6. Send Yourself Advanced Voice Memos

True, you could use a digital recorder, or just call your own voicemail, to leave yourself a voice memo about something you need to remember later. But using Google Voice, you can have that voice memo transcribed to text, sent to your Outlook inbox at work, backed up forever in Gmail, and smartly delivered just where you need it. Drew Vogel's setup sets up his system so that all his other phones don't ring when he calls himself from one of them, and also gets his note-to-selfs into his Outlook box. Mark Stout's method sets up a special greeting for when he calls ("Record note now"), then has that message sent first to Gmail, then forwarded to cloud-based memory service Evernote. Mix and match settings from the two, and you'll feel like you've got your own personal assistant that lives in the cloud and only wants to help you remember things. (Original posts: Stout, Vogel).

5. Upgrade Your Cellphone Voice Plan to Unlimited

Every major U.S. cellular carrier offers some kind of "pick a few numbers, talk with them for free" plan. You know what happens when you make your Google Voice number one of your "friends"? Yep—unlimited free calls on your cellphone. Since everyone gets a unique Google Voice number, it would be hard for AT&SprintRizon-Mobile to start universally blocking Google Voice from your picks. So, for the time being, enjoy living beyond your cellular talk time means through the magic of whatever business plan Google has for Voice.

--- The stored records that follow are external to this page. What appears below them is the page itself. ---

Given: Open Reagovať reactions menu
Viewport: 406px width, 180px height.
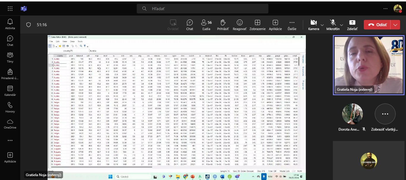Looking at the screenshot, I should 240,25.
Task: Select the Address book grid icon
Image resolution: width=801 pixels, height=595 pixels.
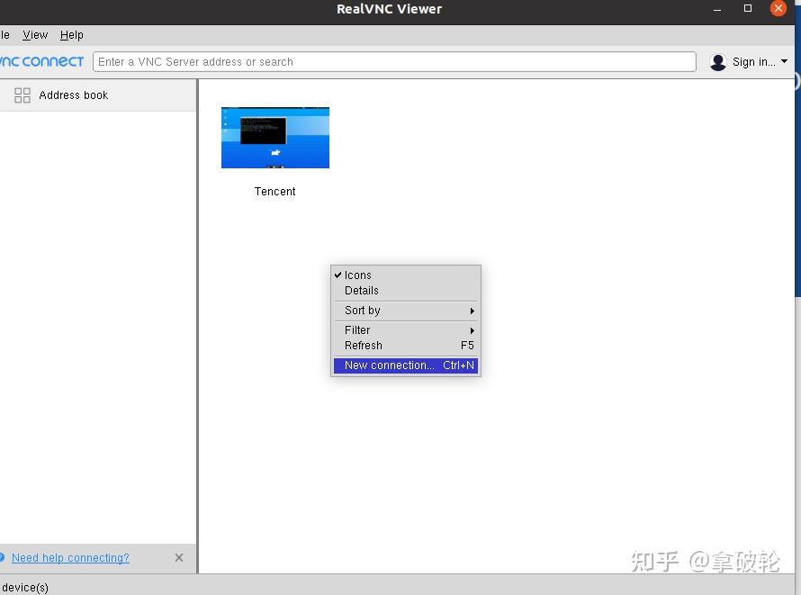Action: click(x=23, y=95)
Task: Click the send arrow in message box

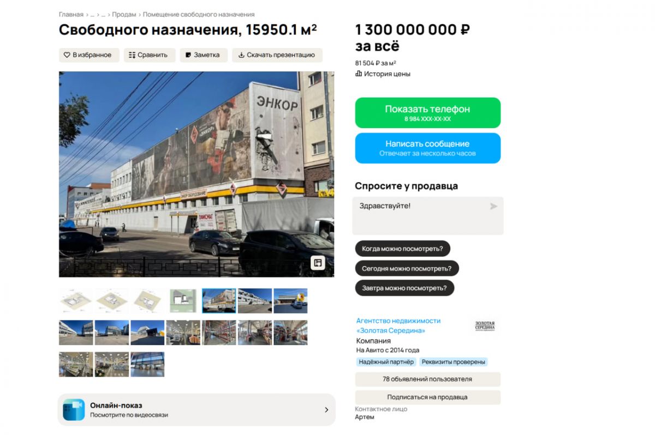Action: pyautogui.click(x=493, y=206)
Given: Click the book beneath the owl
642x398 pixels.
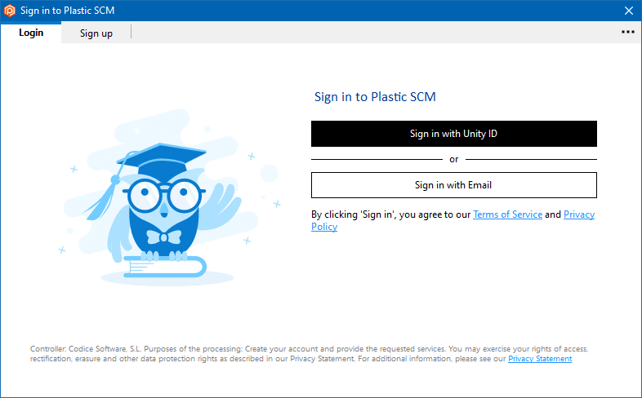Looking at the screenshot, I should pos(165,267).
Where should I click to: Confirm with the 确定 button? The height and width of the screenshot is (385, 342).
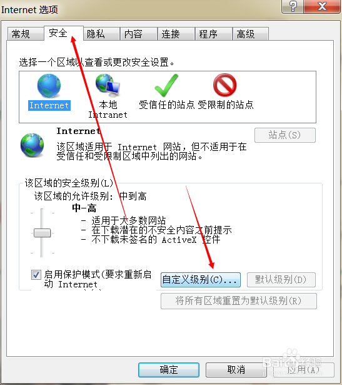(169, 370)
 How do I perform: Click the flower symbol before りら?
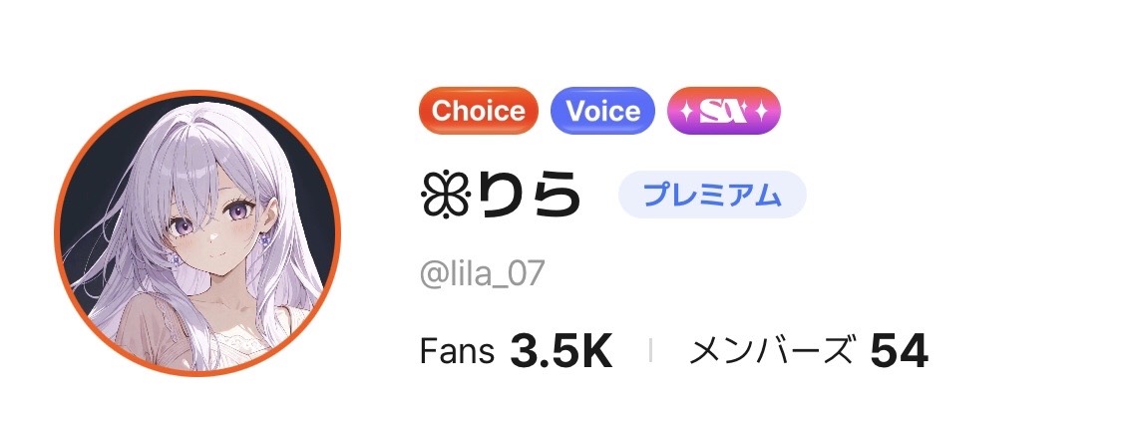(444, 197)
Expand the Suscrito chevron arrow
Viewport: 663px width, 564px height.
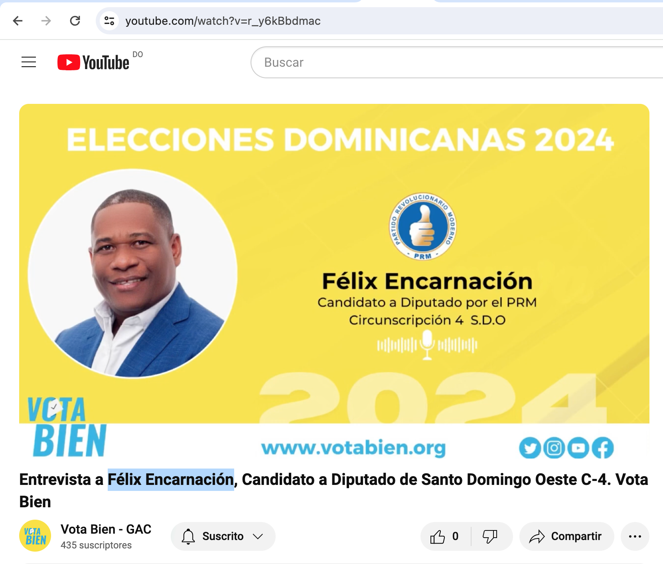tap(258, 536)
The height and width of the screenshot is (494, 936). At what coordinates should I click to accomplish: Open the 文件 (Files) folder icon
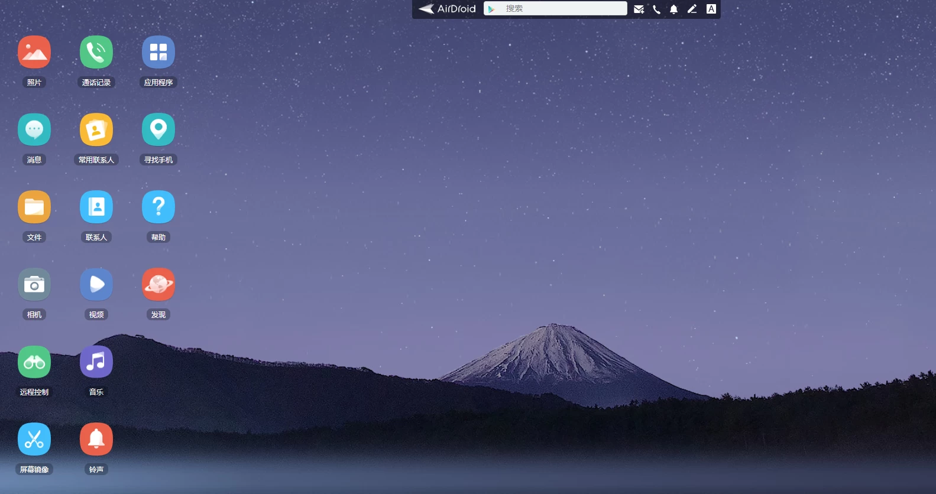point(34,207)
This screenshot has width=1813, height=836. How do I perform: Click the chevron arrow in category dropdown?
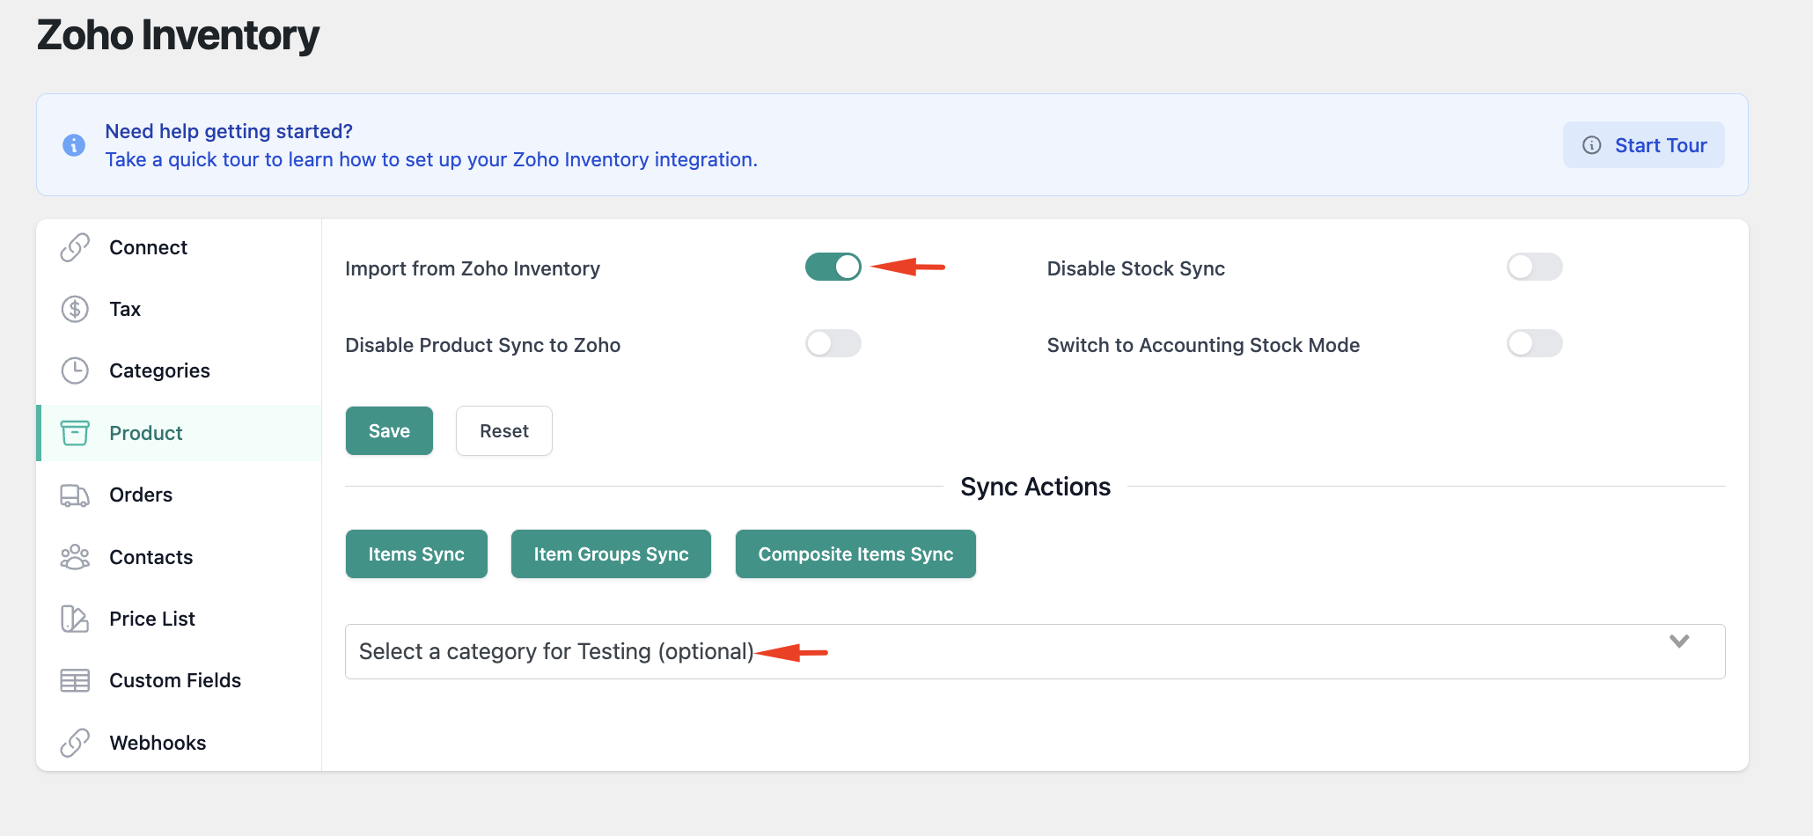(x=1678, y=642)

4. Send Text Messages Through Your IM Client

Google Voice's web site is pretty fast and easy to grasp, and there are a few nifty desktop clients, like the Google Voice AIR app, that make it easy to send messages with a click or two. But you've already got an instant communication system set up—instant messaging, in fact—and you can receive, reply, and send SMS through it. GVXMPP hooks together your Google Voice text messaging, your email address, and your IM client, so that when a friend texts you, it shows up as a kind of IM, and when you reply, it goes back to their phone—no extra thought, web tab, or phone reach needed. (Original post)

3. Use Voice on an iPhone, Despite Apple's Block

Apple generated a good bit of criticism when it blocked the Google Voice app from its iPhone app store, but doesn't seem to be backing down any time soon. In the meantime, Google has created a pretty powerful webapp as a partial work-around (that also works on Palm WebOS phones). For even tighter iPhone integration with Google Voice, you can use GVMax. The free app can send Google Voice SMS messages to your IM client or email address, and then notify you through a push message that you've got a new message. (Original post)

2. Use Google Voice SMS and Call Shortcuts from Any Phone

Google Voice has crafted pretty neat mobile apps for Android and BlackBerry phones that integrate Google's free SMS messaging. If you're not on one of those platforms, or don't have any kind of data plan, you can still hide your "real" number behind Voice and benefit from its inbox. Gina explained how to do it with a standard phone. It unfortunately involves saving a kind of "alternate" number for each contact, but most modern phones make that fairly easy. Luckily, you can also use that alternate number to call your contact through Google Voice.

1. Make and Receive Free VoIP Calls with Your Google Voice Number

Google Voice once integrated nicely with the free, Skype-like Gizmo5 service. Then Google bought Gizmo5 and closed down new registrations. They might come back—heck, Google might offer its own desktop client someday. In the meantime, we've detailed how to make free computer calls to any phone with Google Voice, using the free Sipgate service, which gives you your own actual phone number that you can feed to Google Voice as just another phone you can have ring whenever you want.


We're pretty enchanted with Voice, as you can tell, but there have to be other clever set-ups, third-party tools, and quirky uses we haven't encountered or written about yet. Know of one? Tell us about it in the comments.